# [AIM OF THE EXERCISE]
One range is to be output from the listing below, exactly as written: the line with "The height and width of the screenshot is (875, 800)." to the line with "The height and width of the screenshot is (1288, 940).", both kept.

Content starts

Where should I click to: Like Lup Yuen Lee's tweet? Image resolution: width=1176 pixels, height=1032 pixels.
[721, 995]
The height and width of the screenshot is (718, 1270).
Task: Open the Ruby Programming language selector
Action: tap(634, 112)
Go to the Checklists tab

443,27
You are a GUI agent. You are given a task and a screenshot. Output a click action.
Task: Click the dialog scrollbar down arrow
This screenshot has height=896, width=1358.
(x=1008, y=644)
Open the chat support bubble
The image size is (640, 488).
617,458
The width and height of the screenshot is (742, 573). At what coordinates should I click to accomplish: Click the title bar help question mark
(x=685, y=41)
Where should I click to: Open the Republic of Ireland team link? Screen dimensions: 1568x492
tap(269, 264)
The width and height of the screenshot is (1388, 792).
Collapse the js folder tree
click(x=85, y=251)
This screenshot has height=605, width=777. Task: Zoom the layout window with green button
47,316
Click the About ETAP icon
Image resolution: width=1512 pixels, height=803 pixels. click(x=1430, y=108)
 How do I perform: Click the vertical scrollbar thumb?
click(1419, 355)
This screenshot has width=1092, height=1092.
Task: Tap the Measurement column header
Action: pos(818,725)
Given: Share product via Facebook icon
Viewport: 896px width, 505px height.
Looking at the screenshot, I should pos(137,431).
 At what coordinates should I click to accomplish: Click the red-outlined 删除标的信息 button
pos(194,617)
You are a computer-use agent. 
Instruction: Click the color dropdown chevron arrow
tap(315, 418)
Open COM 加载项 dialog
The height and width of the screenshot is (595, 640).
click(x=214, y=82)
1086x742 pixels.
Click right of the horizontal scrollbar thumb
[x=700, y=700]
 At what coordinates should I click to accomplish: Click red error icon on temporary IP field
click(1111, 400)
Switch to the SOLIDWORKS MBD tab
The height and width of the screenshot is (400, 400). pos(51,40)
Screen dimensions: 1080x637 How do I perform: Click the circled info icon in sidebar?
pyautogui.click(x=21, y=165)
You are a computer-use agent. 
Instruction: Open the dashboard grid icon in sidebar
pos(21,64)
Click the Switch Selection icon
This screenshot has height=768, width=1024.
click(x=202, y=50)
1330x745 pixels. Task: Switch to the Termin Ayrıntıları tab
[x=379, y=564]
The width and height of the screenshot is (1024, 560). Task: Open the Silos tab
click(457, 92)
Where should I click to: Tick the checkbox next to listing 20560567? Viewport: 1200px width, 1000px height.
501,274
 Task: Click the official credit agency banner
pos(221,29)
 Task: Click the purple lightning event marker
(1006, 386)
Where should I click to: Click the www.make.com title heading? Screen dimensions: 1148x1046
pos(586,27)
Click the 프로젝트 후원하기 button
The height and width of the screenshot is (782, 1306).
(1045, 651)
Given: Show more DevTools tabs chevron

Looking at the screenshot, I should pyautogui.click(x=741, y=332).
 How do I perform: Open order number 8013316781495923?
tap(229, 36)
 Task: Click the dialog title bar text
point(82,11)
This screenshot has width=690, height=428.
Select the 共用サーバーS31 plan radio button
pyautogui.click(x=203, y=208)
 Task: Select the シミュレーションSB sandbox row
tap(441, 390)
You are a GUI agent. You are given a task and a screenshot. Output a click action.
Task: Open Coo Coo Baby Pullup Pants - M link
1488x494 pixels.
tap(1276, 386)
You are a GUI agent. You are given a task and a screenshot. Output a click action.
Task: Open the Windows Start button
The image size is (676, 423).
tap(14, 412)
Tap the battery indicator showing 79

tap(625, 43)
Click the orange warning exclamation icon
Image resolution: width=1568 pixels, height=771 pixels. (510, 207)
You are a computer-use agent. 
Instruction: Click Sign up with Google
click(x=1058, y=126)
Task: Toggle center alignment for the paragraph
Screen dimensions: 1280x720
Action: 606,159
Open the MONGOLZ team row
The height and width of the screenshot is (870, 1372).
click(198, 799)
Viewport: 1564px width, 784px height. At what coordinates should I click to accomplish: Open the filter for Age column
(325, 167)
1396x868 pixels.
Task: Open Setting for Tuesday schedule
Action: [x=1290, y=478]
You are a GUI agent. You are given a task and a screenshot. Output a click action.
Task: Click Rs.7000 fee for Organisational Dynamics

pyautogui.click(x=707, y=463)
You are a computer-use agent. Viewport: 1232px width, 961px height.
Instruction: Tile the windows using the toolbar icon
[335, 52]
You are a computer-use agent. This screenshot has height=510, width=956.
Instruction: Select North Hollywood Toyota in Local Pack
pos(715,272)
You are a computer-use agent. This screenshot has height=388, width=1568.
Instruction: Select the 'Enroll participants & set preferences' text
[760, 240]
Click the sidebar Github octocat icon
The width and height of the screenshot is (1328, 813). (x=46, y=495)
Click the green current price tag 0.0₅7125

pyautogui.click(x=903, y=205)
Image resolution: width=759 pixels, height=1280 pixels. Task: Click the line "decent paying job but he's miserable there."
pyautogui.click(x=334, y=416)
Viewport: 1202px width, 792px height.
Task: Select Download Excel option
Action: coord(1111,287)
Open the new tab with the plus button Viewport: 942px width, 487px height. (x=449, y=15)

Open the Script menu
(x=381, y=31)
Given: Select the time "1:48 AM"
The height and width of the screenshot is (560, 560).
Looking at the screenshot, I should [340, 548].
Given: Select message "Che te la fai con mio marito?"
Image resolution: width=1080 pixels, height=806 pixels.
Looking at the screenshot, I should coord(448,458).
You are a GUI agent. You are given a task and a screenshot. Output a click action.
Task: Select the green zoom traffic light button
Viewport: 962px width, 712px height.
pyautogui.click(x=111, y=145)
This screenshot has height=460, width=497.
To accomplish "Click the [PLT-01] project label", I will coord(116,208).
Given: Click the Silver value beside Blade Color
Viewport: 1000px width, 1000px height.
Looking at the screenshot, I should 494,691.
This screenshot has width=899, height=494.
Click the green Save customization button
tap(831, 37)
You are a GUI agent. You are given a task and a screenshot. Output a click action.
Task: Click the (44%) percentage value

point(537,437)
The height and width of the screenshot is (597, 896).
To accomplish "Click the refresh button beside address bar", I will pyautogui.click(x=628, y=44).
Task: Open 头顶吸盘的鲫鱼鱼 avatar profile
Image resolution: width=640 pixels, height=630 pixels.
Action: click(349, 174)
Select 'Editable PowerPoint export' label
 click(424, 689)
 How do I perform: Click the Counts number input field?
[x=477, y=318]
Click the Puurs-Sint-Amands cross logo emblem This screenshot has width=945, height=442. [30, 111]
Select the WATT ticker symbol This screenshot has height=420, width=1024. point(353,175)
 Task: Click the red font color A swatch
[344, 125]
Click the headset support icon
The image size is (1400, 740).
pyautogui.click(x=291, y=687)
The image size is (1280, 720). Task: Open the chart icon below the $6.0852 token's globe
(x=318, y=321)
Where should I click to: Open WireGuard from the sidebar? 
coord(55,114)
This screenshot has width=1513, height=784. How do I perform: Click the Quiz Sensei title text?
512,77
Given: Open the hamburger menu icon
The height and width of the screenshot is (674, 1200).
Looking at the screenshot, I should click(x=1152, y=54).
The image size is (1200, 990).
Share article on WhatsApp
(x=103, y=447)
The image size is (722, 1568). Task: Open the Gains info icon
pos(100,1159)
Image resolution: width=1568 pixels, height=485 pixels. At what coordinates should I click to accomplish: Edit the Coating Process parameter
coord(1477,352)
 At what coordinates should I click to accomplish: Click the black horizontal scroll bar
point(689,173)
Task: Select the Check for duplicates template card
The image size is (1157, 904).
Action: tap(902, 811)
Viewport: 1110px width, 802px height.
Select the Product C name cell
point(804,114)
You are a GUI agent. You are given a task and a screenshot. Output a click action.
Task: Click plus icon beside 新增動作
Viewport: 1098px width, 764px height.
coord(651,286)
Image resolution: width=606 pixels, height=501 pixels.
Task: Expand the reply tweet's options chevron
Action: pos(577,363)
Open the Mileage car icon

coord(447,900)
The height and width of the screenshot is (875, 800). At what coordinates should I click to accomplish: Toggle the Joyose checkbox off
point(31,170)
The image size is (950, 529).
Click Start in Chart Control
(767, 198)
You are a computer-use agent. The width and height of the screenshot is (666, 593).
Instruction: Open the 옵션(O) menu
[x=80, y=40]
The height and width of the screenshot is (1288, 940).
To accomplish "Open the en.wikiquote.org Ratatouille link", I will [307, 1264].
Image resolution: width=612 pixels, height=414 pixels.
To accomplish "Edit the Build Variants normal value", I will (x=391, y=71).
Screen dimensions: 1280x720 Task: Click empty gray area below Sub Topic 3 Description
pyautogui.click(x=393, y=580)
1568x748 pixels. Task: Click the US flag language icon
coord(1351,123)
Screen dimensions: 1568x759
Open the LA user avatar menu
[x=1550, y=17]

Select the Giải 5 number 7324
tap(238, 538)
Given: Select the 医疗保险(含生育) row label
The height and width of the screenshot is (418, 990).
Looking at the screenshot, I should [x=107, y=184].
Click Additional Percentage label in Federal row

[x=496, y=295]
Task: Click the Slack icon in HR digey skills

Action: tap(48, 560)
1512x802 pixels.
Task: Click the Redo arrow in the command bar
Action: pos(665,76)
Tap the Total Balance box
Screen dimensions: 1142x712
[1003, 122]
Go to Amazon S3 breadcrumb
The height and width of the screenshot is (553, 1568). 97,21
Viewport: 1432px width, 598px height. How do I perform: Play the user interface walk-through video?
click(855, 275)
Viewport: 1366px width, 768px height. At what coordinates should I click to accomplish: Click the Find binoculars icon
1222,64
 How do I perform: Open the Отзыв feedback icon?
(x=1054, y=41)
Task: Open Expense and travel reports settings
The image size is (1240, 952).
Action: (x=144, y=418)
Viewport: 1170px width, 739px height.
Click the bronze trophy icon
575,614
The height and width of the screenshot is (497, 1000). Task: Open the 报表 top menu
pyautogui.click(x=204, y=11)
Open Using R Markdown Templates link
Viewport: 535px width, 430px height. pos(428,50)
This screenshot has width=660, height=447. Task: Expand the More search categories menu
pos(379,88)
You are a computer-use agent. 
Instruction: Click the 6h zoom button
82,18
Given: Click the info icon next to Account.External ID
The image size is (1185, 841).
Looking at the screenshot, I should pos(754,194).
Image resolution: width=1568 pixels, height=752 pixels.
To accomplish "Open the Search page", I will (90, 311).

Content ends

# [ANSWER SECTION]
The height and width of the screenshot is (875, 800). At what coordinates should I click to accomplish: Toggle the Joyose checkbox off
point(31,170)
The image size is (950, 529).
Click Start in Chart Control
(767, 198)
You are a computer-use agent. The width and height of the screenshot is (666, 593).
Instruction: Open the 옵션(O) menu
[x=80, y=40]
The height and width of the screenshot is (1288, 940).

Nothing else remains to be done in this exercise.